Het lijdt weinig twijfel dat de 1,3 miljard runderen, 0,9 miljard varkens, 1,8 miljard schapen en geiten, en 14,1 miljard kippen op de wereld een zware “ecologische voetafdruk” achterlaten. Over het algemeen is de productie van vlees meer milieubelastend dan de productie van plantaardige producten. Veeteelt vraagt veel grond, water en energie, en draagt in belangrijke mate bij tot ontbossing, bodemerosie, klimaatswijzigingen door het broeikaseffect, vermesting, verzuring, watervervuiling en het verlies aan biodiversiteit. Het milieuprobleem is een mondiaal probleem. Vandaar richten we ons in dit deel niet uitsluitend op ons land, maar kijken we af en toe over de grenzen.

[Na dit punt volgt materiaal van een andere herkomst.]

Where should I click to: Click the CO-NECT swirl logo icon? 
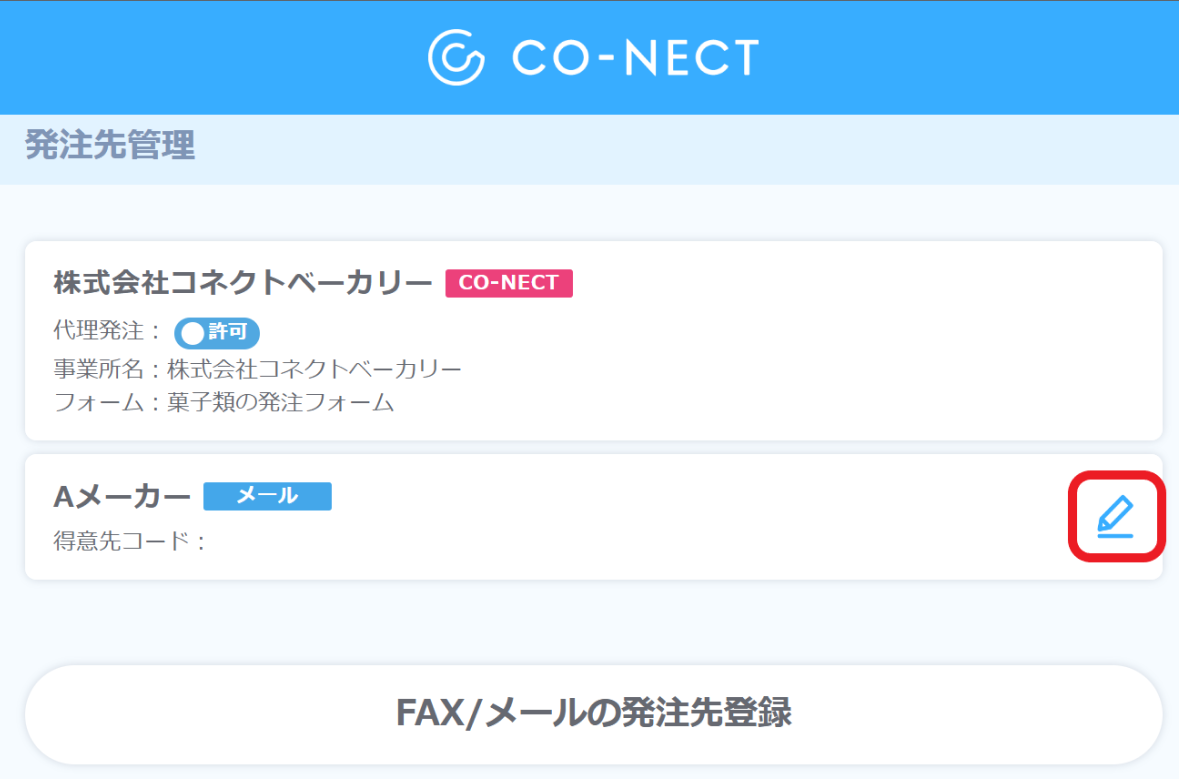(x=456, y=57)
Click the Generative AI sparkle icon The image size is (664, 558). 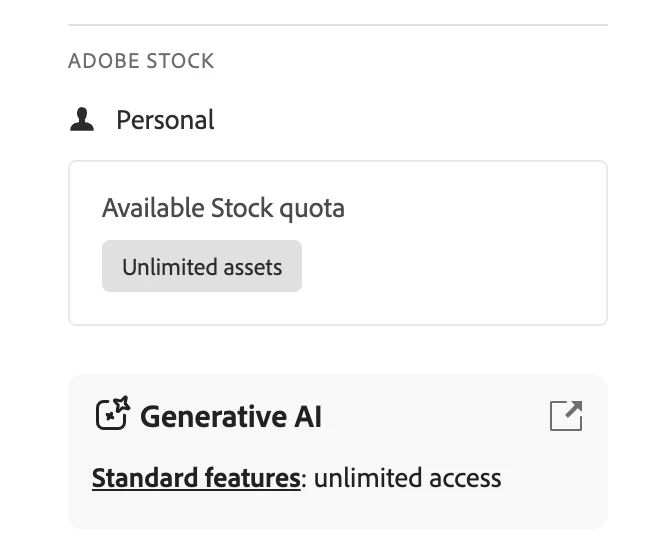(x=112, y=414)
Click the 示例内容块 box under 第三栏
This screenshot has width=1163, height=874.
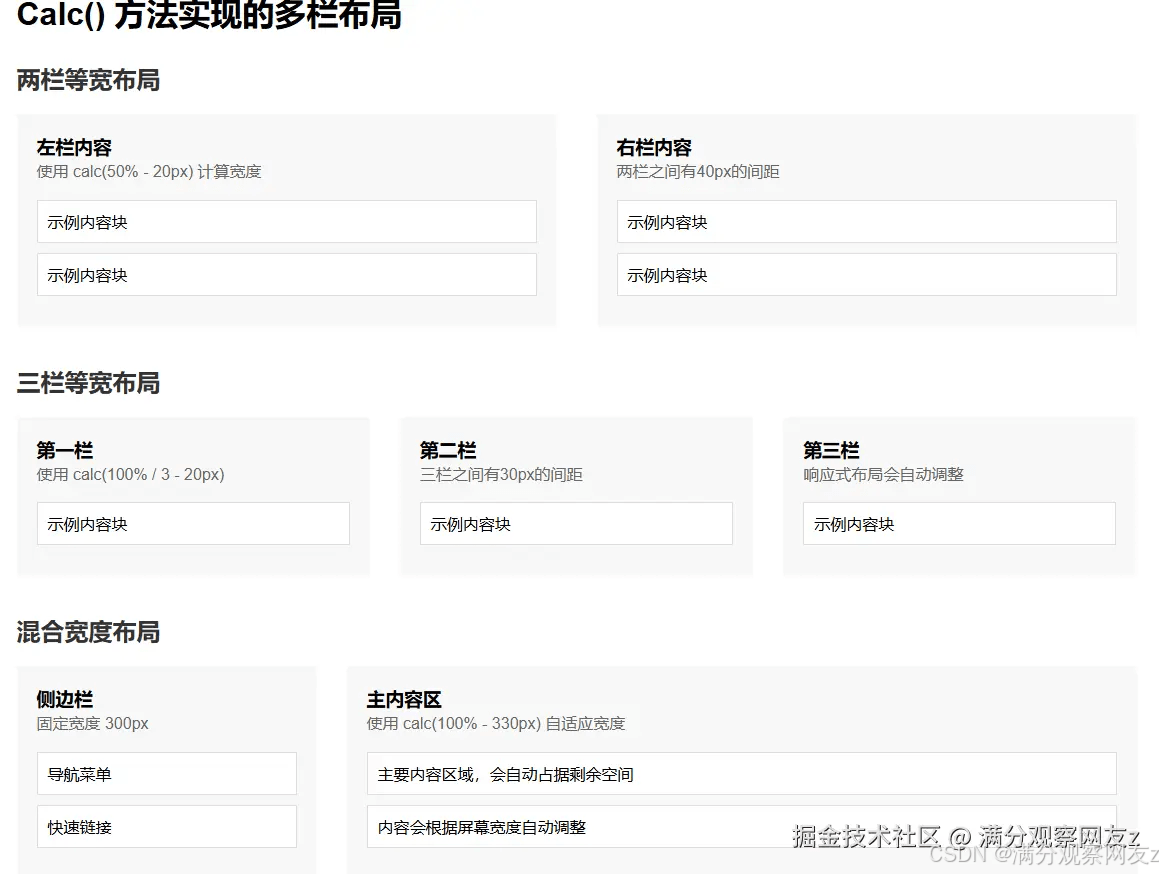(x=959, y=524)
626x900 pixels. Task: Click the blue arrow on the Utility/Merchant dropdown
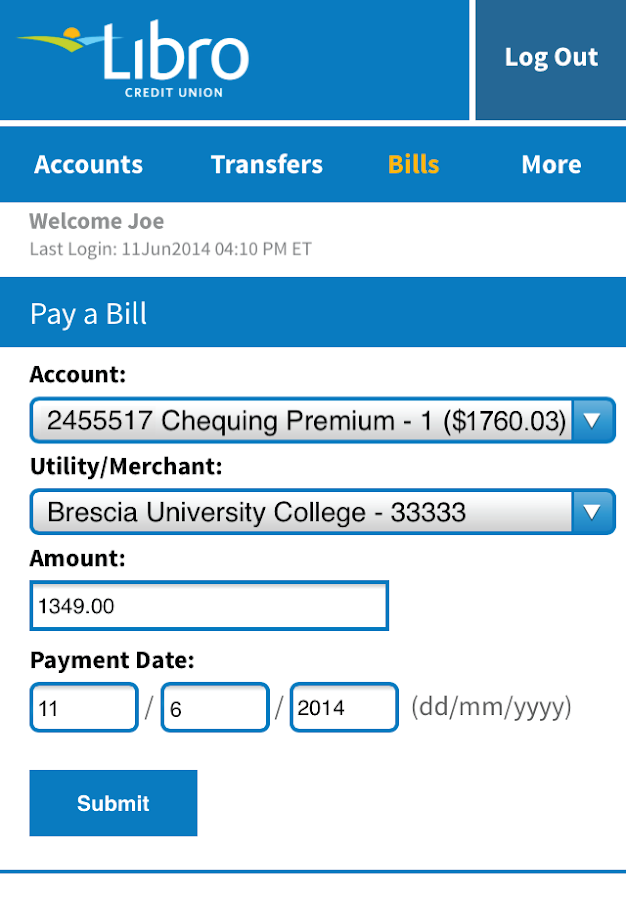(593, 513)
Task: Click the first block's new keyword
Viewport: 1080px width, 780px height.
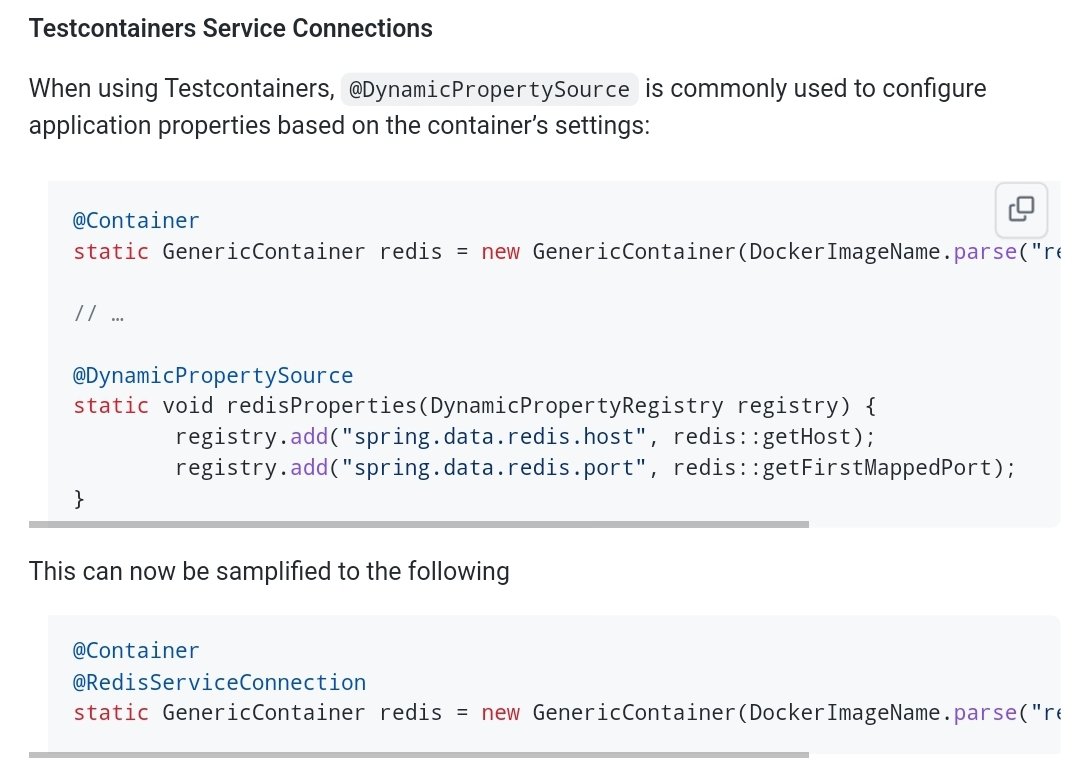Action: pos(501,252)
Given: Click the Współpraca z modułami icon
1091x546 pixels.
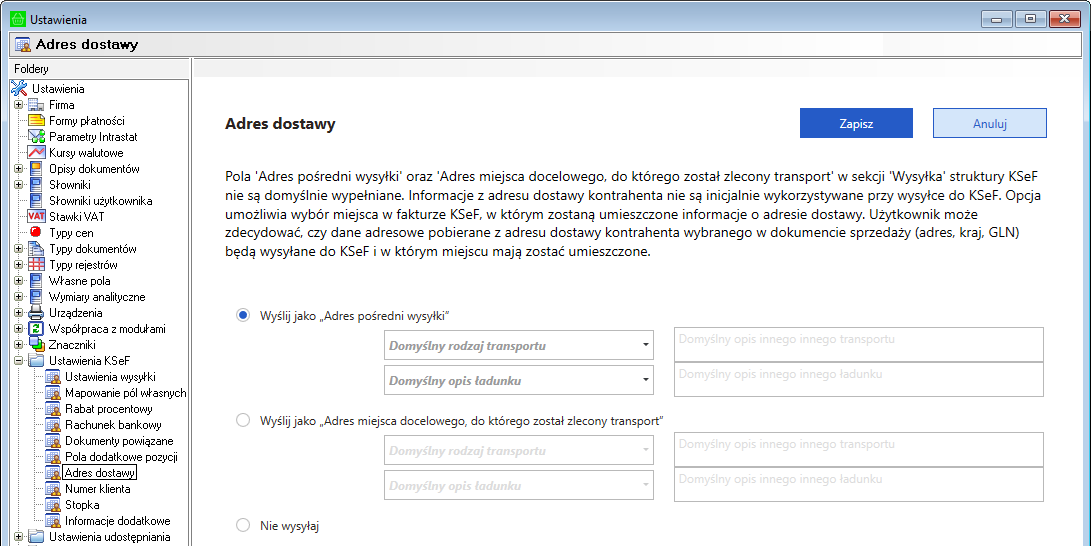Looking at the screenshot, I should [37, 328].
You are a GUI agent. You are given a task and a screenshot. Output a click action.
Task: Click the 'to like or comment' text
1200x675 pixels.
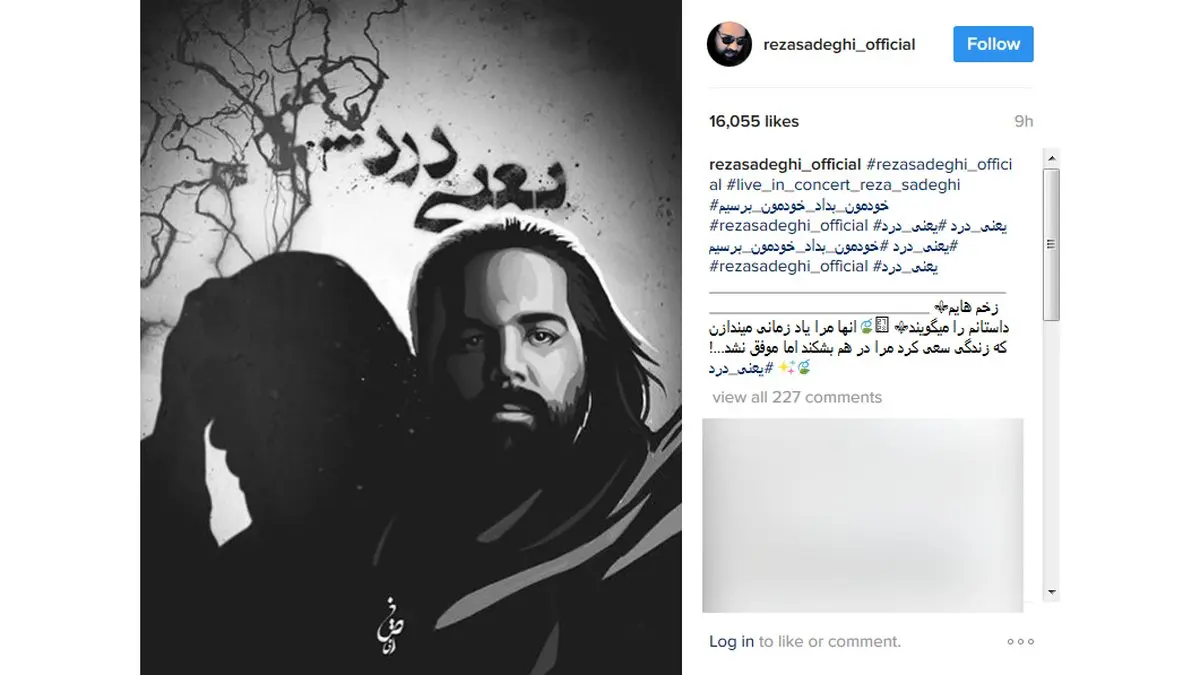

Deze tekst is grotendeels afkomstig van vzw EVA.
Veeteelt en efficiëntie
In de meeste gevallen is veeteelt een inefficiënte manier om mensen te voeden, vooral wanneer het gaat om de productie van vlees en eieren. Dit komt omdat het vee de energie en het eiwit uit zijn voeding niet alleen aanwendt voor zijn groei, maar ook voor onderhoud, beweging, temperatuursregulatie en eventueel nakomelingschap. Hierdoor zullen de meeste landbouwdieren op elk moment van hun leven meer voedingsenergie of eiwit geconsumeerd hebben, dan zij kunnen opleveren. Dit betekent dan ook dat het doorgaans minder verspillend is om de voor de mens eetbare voedergewassen rechtstreeks te consumeren i.p.v. ze als veevoeder te gebruiken. Zo wordt bijvoorbeeld gemiddeld 44% van alle graangewassen in de wereld als veevoeder gebruikt.
Veeteelt, waterverbruik en waterverontreiniging
Waterverbruik:
Landbouw is globaal gezien de grootste verbruiker van water, en gebruikt 65% van alle zoetwater. Een groot deel hiervan wordt rechtstreeks of onrechtstreeks gebruikt voor veeteelt. Naast drink- en reinigingswater worden ook grote hoeveelheden water verbruikt voor de teelt van veevoedergewassen, en bij de vleesverwerking. De productie van 1 kg dierlijke eiwitten vereist doorgaans 100 keer meer water dan de productie van 1 kg plantaardige eiwitten.
Waterverontreiniging:
Van de nitraten uit mest komt een deel onder de vorm van ammoniak in de lucht terecht. Een ander deel komt in het grond- en oppervlaktewater terecht, wat onze drinkwatervoorziening in gevaar kan brengen. In het lichaam kunnen nitraten namelijk omgezet worden tot het kankerverwekkende nitriet. Door de aantasting van het oppervlaktewater door nitraat en fosfaat gaan ook de zwemwaterkwaliteit en het visbestand achteruit. In Vlaanderen werd tussen juni 1999 en maart 2000 op 60% van de MAP (Mestactieplan)-meetpunten de Europese nitraatrichtlijn minstens éénmaal
Veeteelt en landgebruik
Veeteelt houdt niet alleen voedselverspilling in, maar ook overmatig landgebruik. Dit land is zowel als weilanden voor het vee, als om in het veevoeder te voorzien.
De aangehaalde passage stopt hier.